Today (25th July) is national thread the needle day… yes that is a thing. So what better way to mark the occasion than give you the rundown on one of our most popular processes, embroidery! Although this is a popular technique for personalising clothing, I feel there is a definite lack of general knowledge. So… I am here to educate you all on the basics of embroidery.
What is embroidery?
First of all what is it? Simply put, embroidery is the use of a needle and a thread to stitch pattern onto fabric. A variety of coloured yarn/thread can be used to create multicoloured, intricate designs. But, other materials have been incorporated into the process as sequins, beads and even pearls are often added to embellish a design.
Here at Banana Moon we have over 30 years’ experience with this popular technique. So, I will take you on a tour of our process step by step. Firstly, our wonderful design team have to digitise our customer designs or logos. They use a special programme to layer stitches over the image so we and our customers can see what it will look like. There’s thousands of stitch types but I won’t bore you by reeling them all off. I will just give you an explanation of the two key types that our team use. Satin is the first which creates a neat polished look for detailed areas. The second is tatami stitch which we use to fill large areas.

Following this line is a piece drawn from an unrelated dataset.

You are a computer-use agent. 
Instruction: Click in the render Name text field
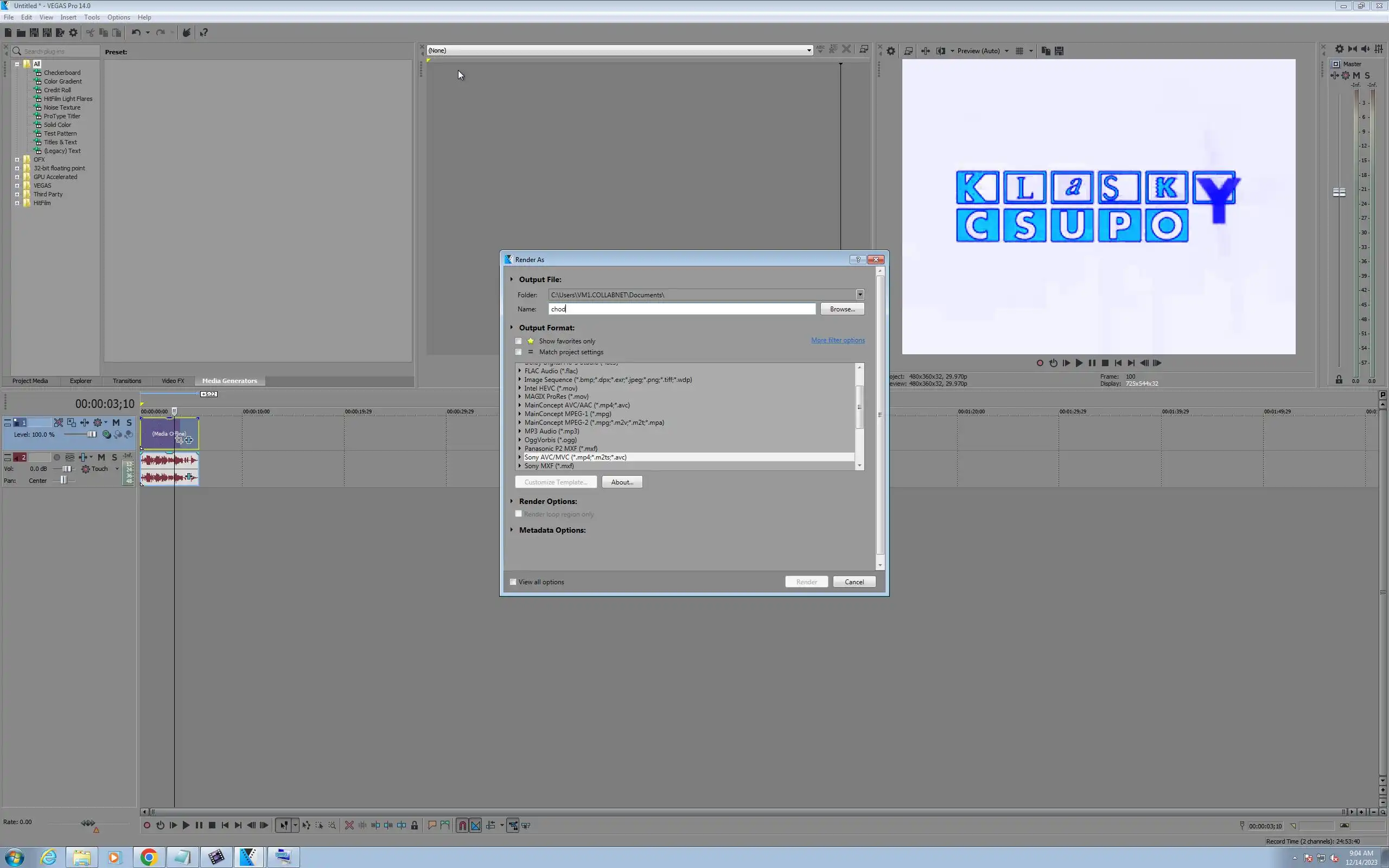click(682, 309)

Once the design is perfect and approved, the image will go down to our talented production team who are ready and waiting to bring the design to life! We have countless colours available, so we have to identify what is needed for the logo and swap colours in/out. Next step is to frame the area to be embroidered and attach the t-shirt, cap, polo… anything really, to the machine. With our advanced automated machinery, we can embroider up to 8 garments at one time (and that’s on just one machine!). All that’s left is to press go. Watch our embroidery video here to see embroidery in action.
History of embroidery
Now you know what it is and how it’s used, the next question is how did it begin? Embroidery is actually thousands of years old…. and that’s not an exaggeration. The process can be dated all the way back to 30,000 BC. It’s crazy that after all this time we still use similar techniques. Embroidery is believed to originate in the Middle East and Asia where humans began to use stitching not just to sew fabrics together, but to embellish them. This continued throughout the centuries and spread across the world. The process became more and more lavish, with the addition of beads and jewels. Within Europe, embroidery actually became a sign of wealth and status, as the high class embellished their dresses and home furnishings.
But when the industrial revolution hit in the late 18th century, embroidery would be changed for ever. Here we saw the rise of automated machinery, meaning embroidered clothing could be produced much quicker and cheaper. Now embellished fabric was not just for the exceptionally wealthy but began to infiltrate into the lives of everyday people like you and me.
How is it used today?
So here we are back in the present! As you can probably imagine, embroidery hasn’t always been in fashion. Like most clothing trends, they fade in and out of popularity. However, this particular technique, generally favoured for its long lasting finish, has made a huge retail come back and appears to be sticking around. A few years ago, if I was asked about embroidery, I would’ve pictured my bright red primary school jumper or a less than stylish blouse my grandma would wear. But fast forward to today and the mental image is very different. In 2017 and 2018 embroidery has flooded into high street fashion. The big retailers are selling embroidered jeans, bags and jackets to name just a few. Floral embroidery has become a key trend for the last year and who knows how long it will stay part of our wardrobes. Looking at the beauty and detail in the designs we get, it’s easy to see why embroidery has become a fashion staple once again.